** Excerpt **
━━━
He Luli (; 7 June 1934 – 19 March 2022) was a Chinese politician and paediatrician. She entered politics after practicing medicine for 27 years, serving as Vice-Mayor of Beijing, Chairwoman of the Revolutionary Committee of the Chinese Kuomintang, Vice Chairperson of the Chinese People's Political Consultative Conference, and Vice Chairperson of the Standing Committee of the National People's Congress.

He Luli was the daughter of He Siyuan, the Kuomintang mayor of Beijing who negotiated the peaceful surrender of the city to the Chinese Communist Party near the end of the Chinese Civil War.

Early life

He Luli was born on 7 June 1934, in Jinan, Shandong, China. Her father He Siyuan was the French-educated education minister of Shandong Province, and her mother was a Frenchwoman who adopted the Chinese name He Yiwen (). He Luli had two older brothers and a younger sister.

After Japan invaded China in 1937, He Siyuan led a guerrilla operation in Shandong to fight the enemy. He sent his wife and four children to live in the British concession in Tianjin. After the Pacific War broke out in December 1941, Japan occupied the British concession and Yiwen moved the family home to Tianjin's Italian concession. On 31 December, the Italian authorities arrested Yiwen and the children and handed them to the Japanese, who held them as hostages and demanded He Siyuan's surrender. He rejected the demand, condemned Japan and Italy's breach of international law through diplomatic channels, and held Italian missionaries in China as a bargaining chip. Japan eventually relented and released the family.

After the end of World War II, He Siyuan served as Mayor of Beijing (then known as Beiping). During the ensuing Chinese Civil War, he negotiated with the Communists for the peaceful surrender of Beiping. To prevent the surrender, Chiang Kai-shek sent agents to assassinate him. In the early morning of 18 January 1949, two bombs exploded in the He residence, killing Luli's 12-year-old sister Lumei () and gravely injuring her mother. The rest of the family were also wounded. The Juntong agent who planted the bombs, Colonel Duan Yunpeng, was captured in 1954 and executed in 1967.
━━━
** Source information **
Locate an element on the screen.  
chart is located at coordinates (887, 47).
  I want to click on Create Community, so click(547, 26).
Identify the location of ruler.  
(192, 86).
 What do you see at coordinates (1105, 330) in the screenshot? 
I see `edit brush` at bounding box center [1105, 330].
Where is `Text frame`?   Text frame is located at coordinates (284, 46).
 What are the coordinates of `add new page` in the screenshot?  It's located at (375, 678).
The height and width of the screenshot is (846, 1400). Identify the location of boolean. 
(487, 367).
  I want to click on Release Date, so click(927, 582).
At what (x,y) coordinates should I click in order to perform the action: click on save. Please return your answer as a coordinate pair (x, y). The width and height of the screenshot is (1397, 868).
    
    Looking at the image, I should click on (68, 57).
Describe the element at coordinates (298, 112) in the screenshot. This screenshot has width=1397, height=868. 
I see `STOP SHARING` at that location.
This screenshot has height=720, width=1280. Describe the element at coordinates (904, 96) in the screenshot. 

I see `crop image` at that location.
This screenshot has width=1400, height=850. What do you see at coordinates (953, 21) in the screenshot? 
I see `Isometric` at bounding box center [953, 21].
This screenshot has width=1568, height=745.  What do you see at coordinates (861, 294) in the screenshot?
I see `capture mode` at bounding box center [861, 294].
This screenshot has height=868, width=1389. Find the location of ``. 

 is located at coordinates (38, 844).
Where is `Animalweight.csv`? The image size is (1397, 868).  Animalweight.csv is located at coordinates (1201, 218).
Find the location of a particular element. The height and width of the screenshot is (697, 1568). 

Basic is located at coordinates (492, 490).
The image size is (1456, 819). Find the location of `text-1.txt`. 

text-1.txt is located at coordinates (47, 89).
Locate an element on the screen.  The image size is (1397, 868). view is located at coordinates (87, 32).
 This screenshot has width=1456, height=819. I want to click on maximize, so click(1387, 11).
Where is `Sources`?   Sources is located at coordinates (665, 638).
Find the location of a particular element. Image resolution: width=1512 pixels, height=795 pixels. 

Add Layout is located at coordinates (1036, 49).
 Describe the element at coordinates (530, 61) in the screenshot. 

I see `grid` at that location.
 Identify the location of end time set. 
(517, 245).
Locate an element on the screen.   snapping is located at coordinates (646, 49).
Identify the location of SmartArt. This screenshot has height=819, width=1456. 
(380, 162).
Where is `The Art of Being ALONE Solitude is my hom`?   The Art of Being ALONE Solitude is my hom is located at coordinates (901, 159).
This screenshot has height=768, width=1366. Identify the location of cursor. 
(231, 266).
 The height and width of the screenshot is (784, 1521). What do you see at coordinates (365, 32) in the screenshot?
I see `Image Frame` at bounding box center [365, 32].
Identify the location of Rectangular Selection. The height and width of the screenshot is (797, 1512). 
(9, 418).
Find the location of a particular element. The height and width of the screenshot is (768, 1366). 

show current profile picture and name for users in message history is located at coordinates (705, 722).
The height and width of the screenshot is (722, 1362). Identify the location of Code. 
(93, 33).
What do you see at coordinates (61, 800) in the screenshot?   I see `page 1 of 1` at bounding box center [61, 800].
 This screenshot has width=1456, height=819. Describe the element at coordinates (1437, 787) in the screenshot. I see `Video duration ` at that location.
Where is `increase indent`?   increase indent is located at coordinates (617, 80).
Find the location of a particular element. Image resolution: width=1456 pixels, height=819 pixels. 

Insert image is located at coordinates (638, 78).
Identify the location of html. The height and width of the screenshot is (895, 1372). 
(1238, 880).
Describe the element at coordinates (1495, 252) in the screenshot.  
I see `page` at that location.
━━━
** Task instructions **
(A) Output the passage from the He Luli biography starting with "After the end" and going on through "executed in 1967.".
(B) Translate this sentence from the He Luli biography into Spanish: "He Luli was born on 7 June 1934, in Jinan, Shandong, China."
(C) Summarize the He Luli biography in two sentences.
Nothing in the records is used here.

** Answers to this exercise **
(A)
After the end of World War II, He Siyuan served as Mayor of Beijing (then known as Beiping). During the ensuing Chinese Civil War, he negotiated with the Communists for the peaceful surrender of Beiping. To prevent the surrender, Chiang Kai-shek sent agents to assassinate him. In the early morning of 18 January 1949, two bombs exploded in the He residence, killing Luli's 12-year-old sister Lumei () and gravely injuring her mother. The rest of the family were also wounded. The Juntong agent who planted the bombs, Colonel Duan Yunpeng, was captured in 1954 and executed in 1967.

(B) He Luli nació el 7 de junio de 1934 en Jinan, Shandong, China.

(C) He Luli (1934–2022) was a Chinese pediatrician who entered politics after 27 years of medical practice and held posts including Vice-Mayor of Beijing and Vice Chairperson of the Standing Committee of the National People's Congress. She was the daughter of He Siyuan, the Kuomintang mayor of Beijing who negotiated the city's peaceful surrender to the Chinese Communist Party, and in 1949 a bombing of the family home killed her younger sister and gravely injured her mother.